— Не нужна тебе моя помощь. Сама в себя пришла. Я ж говорил живучая.
— Нужна.
И снова его подвижное лицо все эмоции тут же отразило — взъерошенные брови теперь поползли вверх и ноздри расширились.
— Расскажи, как за господином ухаживать. А сам можешь к раненым своим идти.
— Не пристало женщине за мужчиной ухаживать, если она не знахарь.

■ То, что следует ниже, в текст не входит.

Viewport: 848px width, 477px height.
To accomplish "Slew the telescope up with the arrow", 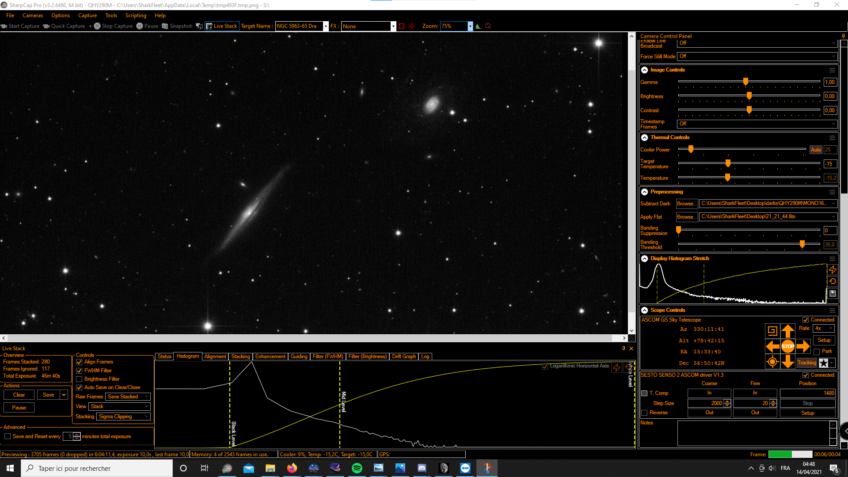I will click(x=787, y=331).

Смотреть на раздетых мужчин и трогать их нашим женщинам запрещено.
— Вашим не может и запрещено, а я не из ваших. Мне можно. Научи и иди людей спасать.
— С чего бы мне тебя одну с беспомощным господином оставлять? Не доверяем мы тебе. Чужая ты. И своей не станешь никогда.
Правду он говорил. Конечно чужая. Да я и не хотела им своей становиться. Они тоже для меня чужаки и не просто чужаки, а люди, живущие по варварским законам и обычаям. Мне никогда к ним не привыкнуть.
— Умный ты старик и в то же время глупый. Если Аднана не станет меня никто здесь не пощадит. Изнасилуют всем отрядом и в песках умирать бросят, а может и вовсе игрушкой для всей деревни оставят. Пока он жив, и я жива буду.
Несколько секунд, не моргая мне в глаза смотрел, а потом протянул мне склянку с мазью.
— Подержи — я перевяжу его.
Едва закончил повязку накладывать я, чуть пошатываясь, от слабости подошла к ложу Аднана и пустилась на колени, склоняясь ниже и всматриваясь в его лицо. На темной коже выступили капельки пота и глазные яблоки подрагивают под веками, словно сниться ему что-то очень беспокойное.
— Делать не нужно пока ничего. Смачивай ему губы водой и испарину вытирай. Как в себя придет меня позовешь я посмотрю еще раз. И смотри мне я тебя со свету сжить могу так быстро, что глазом моргнуть не сумеешь, если что не так с господином будет.
— И не только ты… — посмотрела, как он уходит из хижины, прихватив свою сумку, сшитую из цветных лоскутов и нахлобучивает сверху на куфию еще кусок ткани. Наматывая ее вокруг. — я помочь с ранеными могу. До рассвета подежурю, а потом приду в лазарет. Можно?
Долго он на меня смотрел и странно. Темные глаза вдруг потеряли то глуповато-простецкое выражение, которое раньше в них было. Словно он передо мной разыгрывал невежду суеверного.
— Приходи.
И вышел из хижины. А я снова к Аднану склонилась, лоб вытерла куском ткани влажным, скулы, подбородок и промокнула кожу на груди и плечах. Сейчас я могла его рассматривать без опасения, что кто-то заметит и прежде всего он сам.
Могла позволить своим эмоциям рваться наружу. Притом, что сама их плохо понимала. Я действительно испугалась, что он может умереть. Испугалась так сильно что до сих пор от мысли об этом у меня сердце в камень сжимается, и паника накатывает ледяными волнами.